◆ Your objective
Tally up the lines below that carry the word "will", answering with the figure alone.

◆ Input data

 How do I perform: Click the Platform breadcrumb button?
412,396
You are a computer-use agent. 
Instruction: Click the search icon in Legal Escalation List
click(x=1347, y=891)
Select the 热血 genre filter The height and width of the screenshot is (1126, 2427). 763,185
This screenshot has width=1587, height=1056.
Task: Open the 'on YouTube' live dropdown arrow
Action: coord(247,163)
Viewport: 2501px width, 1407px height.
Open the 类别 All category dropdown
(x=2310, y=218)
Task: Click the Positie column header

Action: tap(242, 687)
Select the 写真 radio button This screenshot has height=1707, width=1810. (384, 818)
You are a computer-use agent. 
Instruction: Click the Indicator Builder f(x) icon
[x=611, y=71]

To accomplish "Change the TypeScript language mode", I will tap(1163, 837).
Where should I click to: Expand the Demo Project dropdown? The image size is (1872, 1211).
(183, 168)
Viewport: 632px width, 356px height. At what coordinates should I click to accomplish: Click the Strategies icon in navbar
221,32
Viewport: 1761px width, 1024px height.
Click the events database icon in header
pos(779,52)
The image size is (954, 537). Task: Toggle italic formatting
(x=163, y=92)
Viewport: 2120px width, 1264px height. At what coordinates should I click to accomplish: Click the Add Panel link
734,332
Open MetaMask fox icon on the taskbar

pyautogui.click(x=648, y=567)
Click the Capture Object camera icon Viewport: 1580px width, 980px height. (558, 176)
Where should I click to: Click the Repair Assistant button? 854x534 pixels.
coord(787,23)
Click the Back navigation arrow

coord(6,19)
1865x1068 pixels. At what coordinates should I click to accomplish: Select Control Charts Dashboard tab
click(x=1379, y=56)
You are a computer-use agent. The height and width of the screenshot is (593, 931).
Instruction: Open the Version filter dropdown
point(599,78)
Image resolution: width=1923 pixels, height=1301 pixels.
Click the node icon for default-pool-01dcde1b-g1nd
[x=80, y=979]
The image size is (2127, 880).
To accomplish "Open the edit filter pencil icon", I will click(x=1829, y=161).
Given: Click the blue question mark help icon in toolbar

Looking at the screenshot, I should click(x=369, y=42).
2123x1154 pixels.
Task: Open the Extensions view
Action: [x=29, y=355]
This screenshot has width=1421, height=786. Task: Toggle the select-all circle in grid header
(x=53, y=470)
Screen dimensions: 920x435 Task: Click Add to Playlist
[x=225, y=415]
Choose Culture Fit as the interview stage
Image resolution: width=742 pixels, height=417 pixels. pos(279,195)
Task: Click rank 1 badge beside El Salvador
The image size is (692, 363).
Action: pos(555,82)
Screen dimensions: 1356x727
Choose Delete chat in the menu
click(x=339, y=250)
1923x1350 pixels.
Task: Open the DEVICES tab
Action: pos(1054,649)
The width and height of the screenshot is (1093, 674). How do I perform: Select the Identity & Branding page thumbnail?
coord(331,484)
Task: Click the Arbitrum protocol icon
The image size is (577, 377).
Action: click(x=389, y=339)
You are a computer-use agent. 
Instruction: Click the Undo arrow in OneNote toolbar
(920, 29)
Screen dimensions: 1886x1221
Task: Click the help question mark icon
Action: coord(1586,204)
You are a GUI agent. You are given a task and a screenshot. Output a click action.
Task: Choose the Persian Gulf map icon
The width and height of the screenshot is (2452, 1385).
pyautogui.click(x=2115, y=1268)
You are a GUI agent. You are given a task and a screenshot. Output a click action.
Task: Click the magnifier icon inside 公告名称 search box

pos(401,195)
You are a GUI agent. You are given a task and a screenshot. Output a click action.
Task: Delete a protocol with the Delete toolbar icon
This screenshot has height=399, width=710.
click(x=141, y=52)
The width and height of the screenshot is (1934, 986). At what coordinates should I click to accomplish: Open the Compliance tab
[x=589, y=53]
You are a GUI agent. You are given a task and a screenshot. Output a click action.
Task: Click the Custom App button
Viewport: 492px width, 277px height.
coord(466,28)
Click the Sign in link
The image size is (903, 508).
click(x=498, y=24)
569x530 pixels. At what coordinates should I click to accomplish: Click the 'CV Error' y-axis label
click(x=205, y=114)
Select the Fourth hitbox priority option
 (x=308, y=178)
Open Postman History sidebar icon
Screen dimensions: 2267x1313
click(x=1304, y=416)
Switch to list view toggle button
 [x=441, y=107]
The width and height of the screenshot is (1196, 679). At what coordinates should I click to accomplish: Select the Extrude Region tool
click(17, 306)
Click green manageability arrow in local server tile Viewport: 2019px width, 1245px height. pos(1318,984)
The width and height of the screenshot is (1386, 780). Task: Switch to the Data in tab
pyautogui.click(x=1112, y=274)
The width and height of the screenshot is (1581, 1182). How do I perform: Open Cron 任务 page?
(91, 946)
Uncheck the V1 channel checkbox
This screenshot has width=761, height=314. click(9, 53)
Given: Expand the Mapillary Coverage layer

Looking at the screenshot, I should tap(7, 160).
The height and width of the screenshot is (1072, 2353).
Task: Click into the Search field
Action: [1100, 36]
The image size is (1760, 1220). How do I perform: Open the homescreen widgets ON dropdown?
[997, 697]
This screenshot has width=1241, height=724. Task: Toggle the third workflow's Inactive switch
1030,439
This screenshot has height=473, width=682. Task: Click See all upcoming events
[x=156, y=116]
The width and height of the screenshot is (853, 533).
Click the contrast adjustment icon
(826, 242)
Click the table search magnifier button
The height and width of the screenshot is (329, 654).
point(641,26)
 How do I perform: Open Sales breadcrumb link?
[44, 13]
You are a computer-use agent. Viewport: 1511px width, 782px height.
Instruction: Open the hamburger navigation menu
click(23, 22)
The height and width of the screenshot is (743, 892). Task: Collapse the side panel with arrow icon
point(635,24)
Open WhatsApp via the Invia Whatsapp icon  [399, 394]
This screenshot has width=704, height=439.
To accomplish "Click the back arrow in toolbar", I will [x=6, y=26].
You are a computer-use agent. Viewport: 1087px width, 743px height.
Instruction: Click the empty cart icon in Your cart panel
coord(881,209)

◆ Answer
3